Remote Workshops
Introduction card, MethodKit for Remote Workshops
Card 22 of 63 · MethodKit for Remote Workshops
  • ThemeEngagement & energy
  • CardCard 22 of 63
  • Questions5 to explore
  • StepOpen the session
Engagement & energy

Introduction

Set the stage & get started

The first five minutes of a remote session set the social temperature for everything that follows.

An introduction is more than logistics. It is the moment when participants decide how present they are going to be, whether this feels like a space they want to engage in, and whether the facilitator can be trusted to run things well. Online, that first impression comes through the screen with none of the ambient warmth of a physical arrival.

A good remote introduction covers the practical (how the tools work, how to ask questions, what to do in a breakout) but also sets a human tone. People need to feel like they have landed somewhere before they will engage. A rushed or overly formal open signals that participation is not the point, and people will respond accordingly.

Online, specificallyIn a room, arrival is social and gradual; online, the session starts sharply when people join a link, so you need to build the settling-in time deliberately rather than assuming it happens on its own.

In a remote session

The same building block as it plays out online: how experienced facilitators tend to handle it when the room is a screen. Illustrations to react to, not rules to follow.

Open before you start

Good facilitators open the call a few minutes early and welcome people as they arrive, with music, a simple question in chat, or just a warm greeting. People who arrive to a live, human space are more ready to engage than those who join a silent waiting room.

Orient to the tools

They take two minutes to show where things live (chat, reactions, the shared board) and ask participants to test something simple, such as typing their location in chat. This reduces anxiety and gets people active from the start.

Name the norms

They tell the group how questions will be handled, what camera policy is, and how the session will be paced. People participate more confidently when they know the ground rules up front.

Questions to plan around

Use these on your own or in a group. There are no right answers, only better conversations.

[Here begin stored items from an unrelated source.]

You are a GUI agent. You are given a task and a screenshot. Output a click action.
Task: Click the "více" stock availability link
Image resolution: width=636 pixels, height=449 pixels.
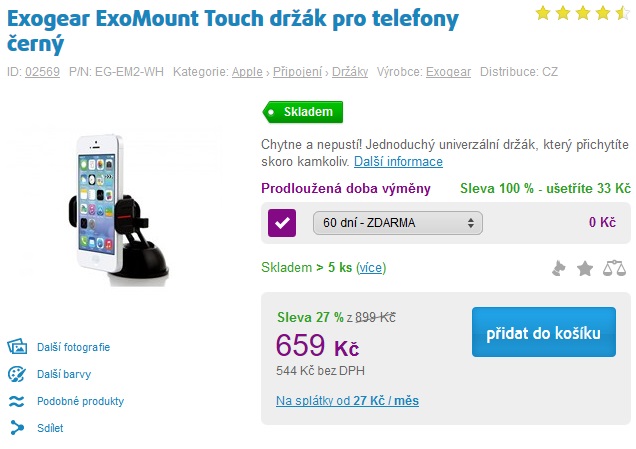pos(371,267)
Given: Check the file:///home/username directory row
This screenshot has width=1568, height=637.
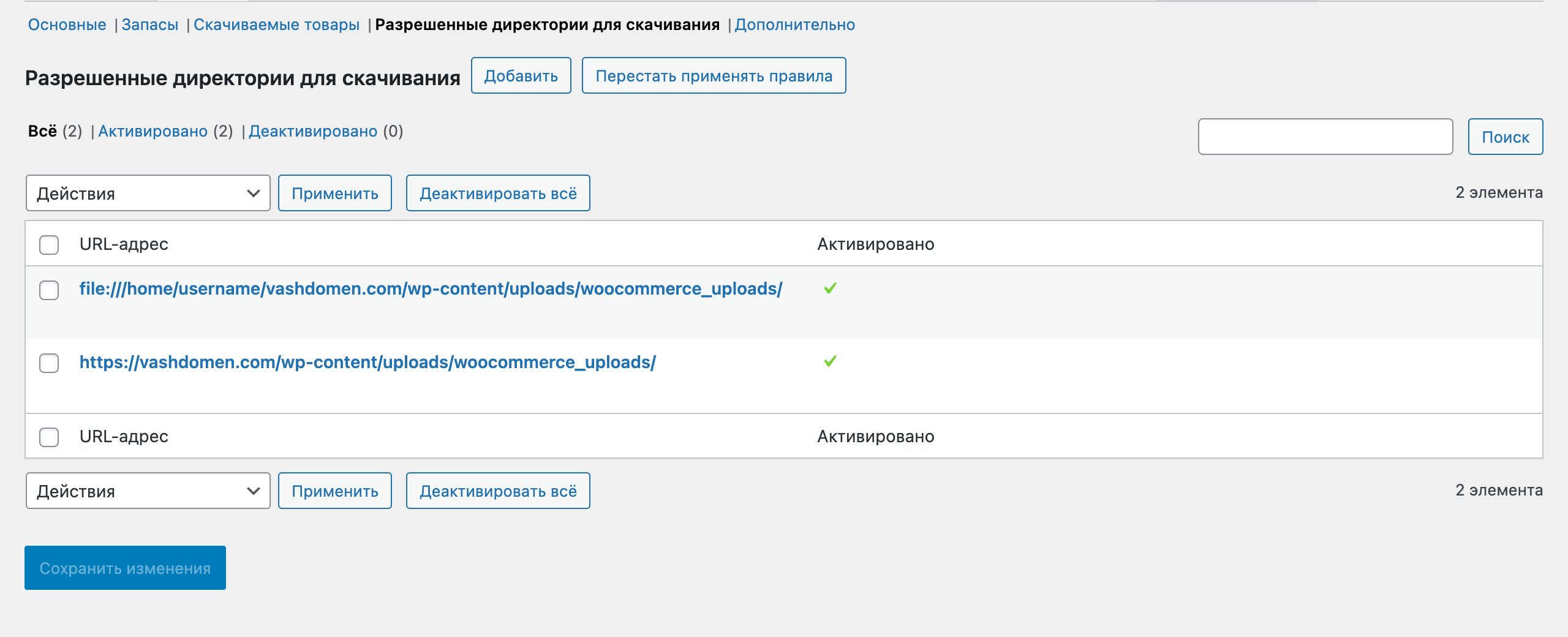Looking at the screenshot, I should pyautogui.click(x=49, y=290).
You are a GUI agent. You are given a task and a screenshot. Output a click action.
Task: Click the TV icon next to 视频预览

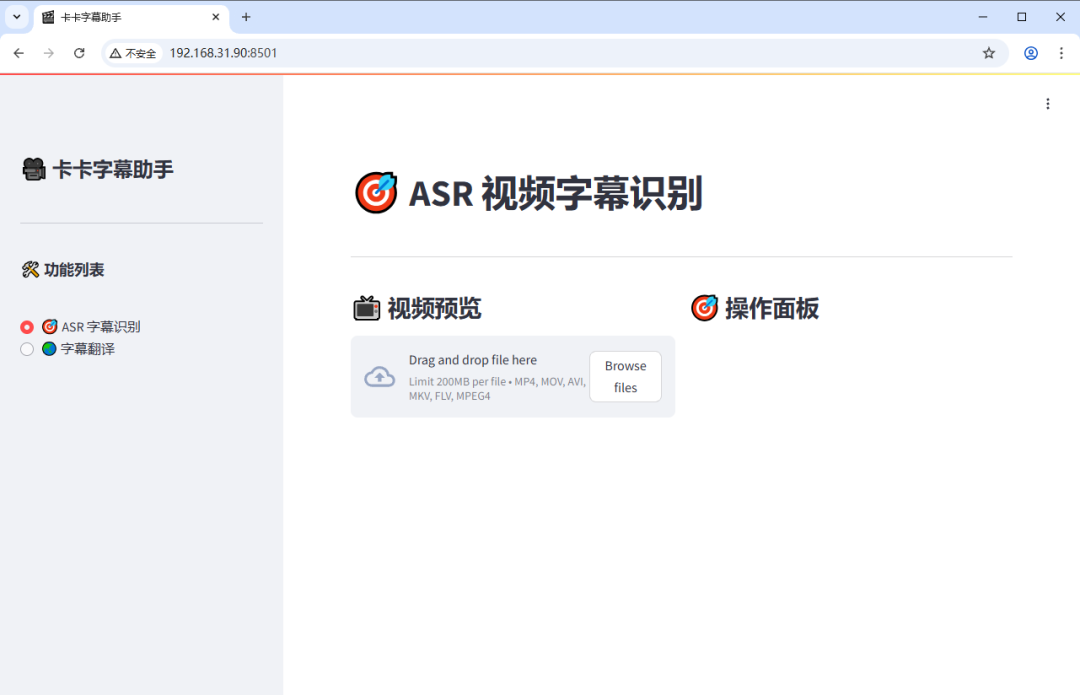366,308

  1. What will participants see and hear in the first two minutes of the call, and does that set the tone you want?

  2. How will you orient people to the tools without it feeling like a tutorial?

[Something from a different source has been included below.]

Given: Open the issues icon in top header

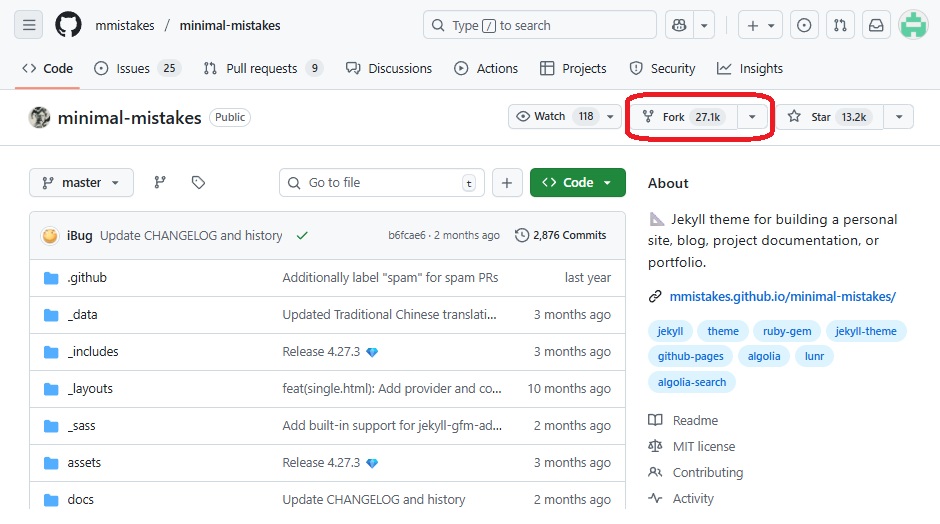Looking at the screenshot, I should [805, 25].
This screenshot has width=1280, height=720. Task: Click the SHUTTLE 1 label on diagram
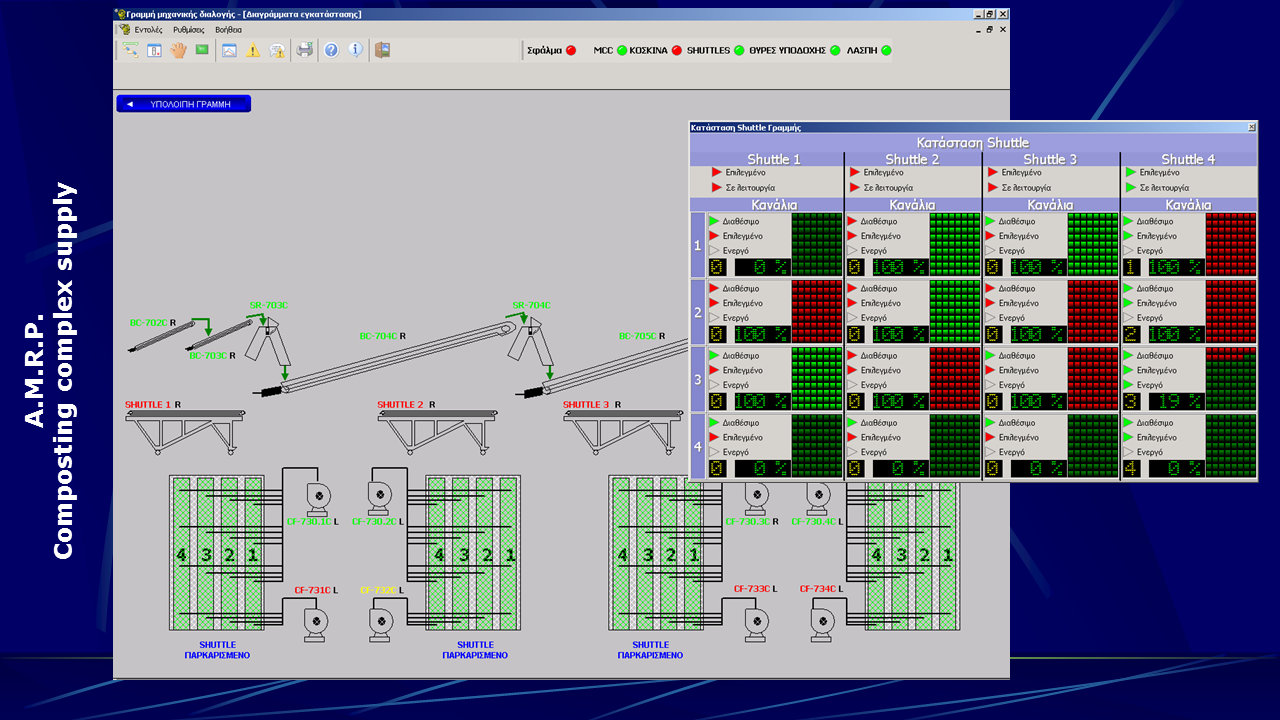click(x=147, y=405)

  3. Have you planned for early arrivals as well as late joiners?

  4. What do people need to know before the real work starts, and what can wait until later?

  5. How will you make the group feel like a group before the agenda begins?

What trips people up online

  • Spending the first ten minutes on housekeeping and logistics kills energy before the session has started; keep orientation brief and practical.
  • Participants who join and have nothing to do while waiting will often start checking other things, and pulling them back is harder than keeping them in.